Chris Foxon from Papatango joined us to tell us more about his new book, Being a Playwright.
Papatango are launching their first book, Being a Playwright, how would you describe it?
The book demystifies how theatre works, in order to enable anyone who has a story to tell to build a career as a playwright. For too long, writers have predominantly come from more privileged or insider backgrounds, relying on connections or know-how to break through. We want the book to level the playing field and make it possible for anyone with talent and passion to create new plays at the highest level. It explains all the practical factors that determine a writer’s chances of success, sharing tips from a host of award-winning industry insiders to open up pathways for writers.
How is Being a Playwright different to other books on the subject?
There are plenty of insightful books by brilliant playwrights about how to write a good play, but none that explores all the pragmatic factors that can determine a writer’s chances and opportunities. Put simply, having a great script is not always enough; knowing how the business works, how to give that script the best possible advocacy, is as crucial – and that’s something that it’s very hard to learn. The book therefore explains all the practical aspects of being a playwright, from training options and alternatives to training, to how to showcase scripts, find collaborators, agents or publishers, apply for commissions or funding, conduct R&D and productions, and a myriad of other things that can make or break a writing career.
What do you think is the biggest mistake that new writers make, and how will this book help them avoid that mistake?
We wouldn’t want to say that there’s a recurring ‘mistake’ to avoid, as that implies the limitations in the industry are the fault of the artists creating work or that they should fit into a prescriptive working model! We try to explore lots of different approaches and strategies to suit different writers. Nonetheless, it’s probably true that two of the hardest things for writers are how slow and risk-averse the industry can be; learning how to navigate that, to turn a rejection of a script into a chance to meet for coffee and explore other opportunities, can be vital in building towards eventual success.
Why is now the right time to release this book?

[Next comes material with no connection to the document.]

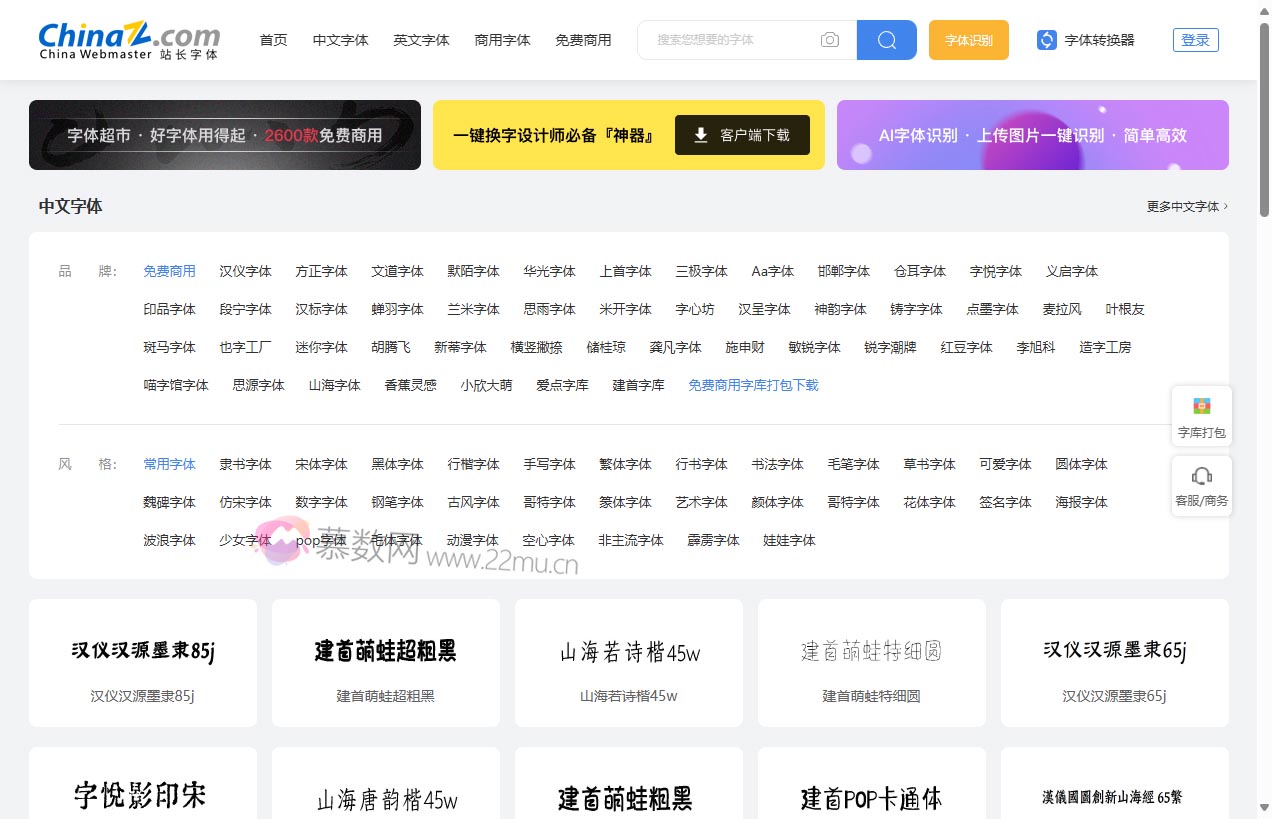Click inside the font search input field
1272x819 pixels.
tap(740, 39)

Papatango turned ten this year, and having spent a decade championing new playwrights and launching new plays that would otherwise, perhaps, never have been seen, we wanted to share our learning and experiences to help all writers. In our time, resources for playwrights have only shrunk, with literary departments being cut, provision for feedback becoming almost non-existent, and commissions for new writers decreasing. We’ve launched as many opportunities as we can to counter that, each year producing two new playwrights on full commissions and running free training, performances and publication for over 3000 people, but the book means we can reach more people and hopefully enable them to become playwrights despite today’s challenging landscape.
Why is it so important to you to nurture new writing?

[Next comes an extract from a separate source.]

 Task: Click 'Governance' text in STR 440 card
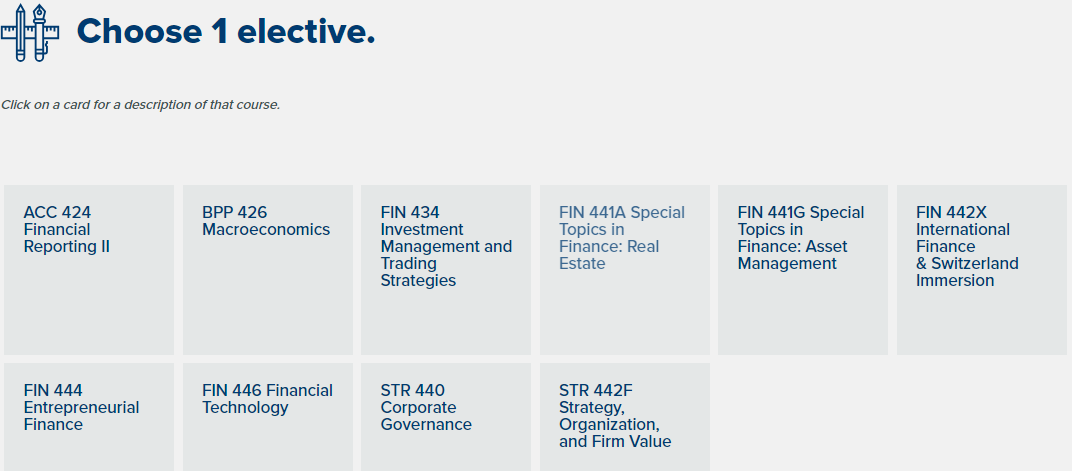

Our motto is simple: all you need is a story. We believe that everyone has the right to have their stories heard, but without active investment in making theatre transparent and accessible, we’ll only hear from the same voices and the same small slice of society.
How else are you supporting new writing?
We run a range of opportunities, all completely free and open to anyone. The annual Papatango New Writing Prize awards a full production, publication, commission and royalties – and also gives feedback to every entry. With around 1400 submissions a year, it’s the biggest annual platform for new plays in the country.

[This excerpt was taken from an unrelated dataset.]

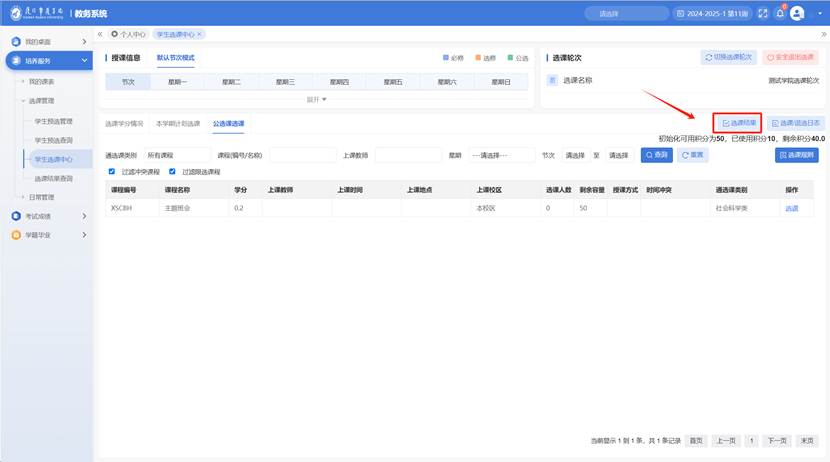
Task: Collapse the 培养服务 sidebar menu
Action: coord(84,61)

We also run a resident playwright scheme, to commission a writer and take them through to production and publication. The writers we’ve launched through these schemes have won BAFTAs, OffWestEnd, Alfred Fagon and National Theatre Foundation awards and premiered worldwide. GoWrite, our education and participation programme, provides playwriting training, one to one advice, bursaries, performances and publication in state schools, community centres and local venues for thousands of people nationwide. It has kick-started plays that have gone on to Hampstead Theatre, the Vaults Festival, Theatre Royal Bury St Edmunds and Luton Hat Factory. We’re dedicated to making new writing for everyone and the book is just part of that.